4. Spawn 49 subagents in one turn.
5. Results:
   • Pairwise: 34 edges, 11 mismatches (mostly: A's calls to B use parameters B doesn't document; B describes return fields A doesn't consume).
   • Data models: Job referenced in 9 specs, 3 disagree on the status enum values; PipelineEvent referenced in 4 specs, all agree.
   • Ownership: status directory is created in 2 specs simultaneously; artifact directory has no documented creator.
   • Terminology: "job" and "execution" used interchangeably in 5 specs; "stage" and "step" overlap in 3.
6. Apply 31 patches across 14 specs. Defer 4 items (mostly ownership questions where the source code is genuinely ambiguous).
7. Write coherence-audit.md with full findings and the glossary.
8. Summarize: "Implementation order generated (5 tiers). 49 checks run, 31 patches applied across 14 specs, 4 design decisions deferred. Spec set is coherent enough to proceed to implementation-spec generation; the deferred items are logged in the coherence report and don't block."

---

Where this fits in the SpecOps pipeline

This skill operates on the full set of analysis specs after they're individually generated.

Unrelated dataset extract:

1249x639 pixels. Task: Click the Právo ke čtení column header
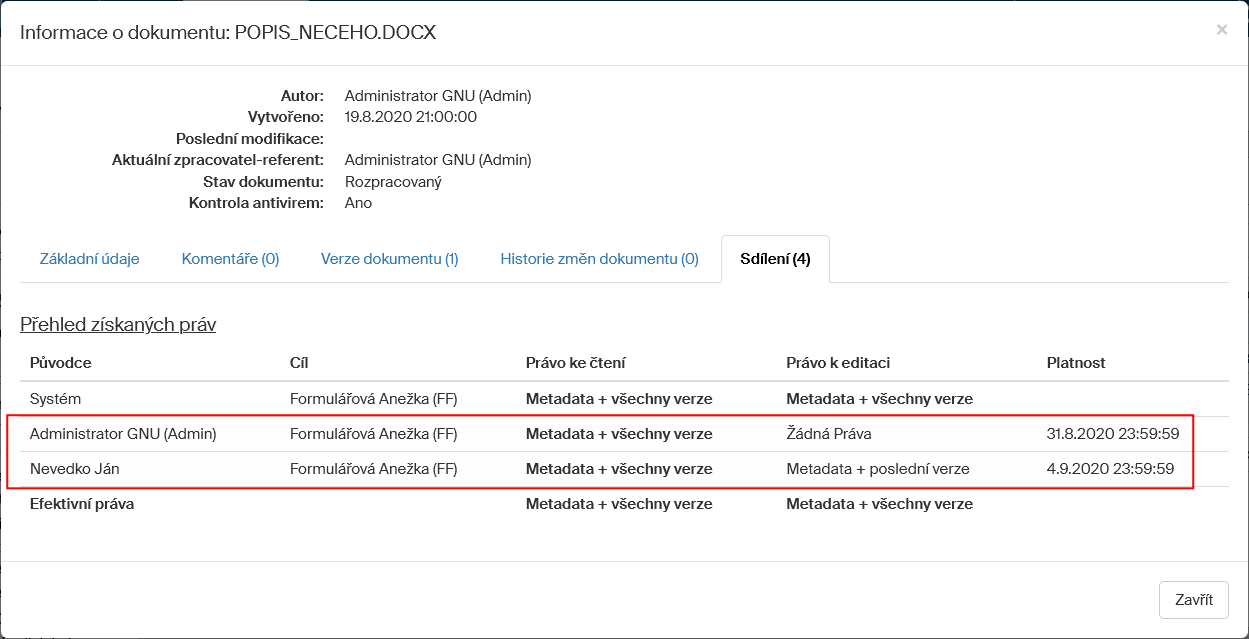tap(575, 363)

Updated pipeline:

1. Generate analysis spec from each module's legacy source.
2. specops-ambiguity-audit — hardens each analysis spec individually (per-spec).
3. specops-spec-coherence (this skill) — audits the set as a system; produces implementation-order.md and patches cross-spec gaps.
4. Domain experts verify the now-coherent analysis spec set.
5. Generate implementation specs in dependency order (per implementation-order.md).
6. specops-spec-conformance — verifies each implementation spec faithfully derives from its analysis spec.
7. Generate code from verified implementation specs.
8. specops-implementation-drift — re-analyzes generated code, diffs against analysis, produces corrections; iterate until convergence.

The four skills together cover the four classes of drift: within-spec (ambiguity), cross-spec (coherence), spec-to-spec downstream (conformance), spec-to-code (drift). Each catches a class the others structurally cannot see.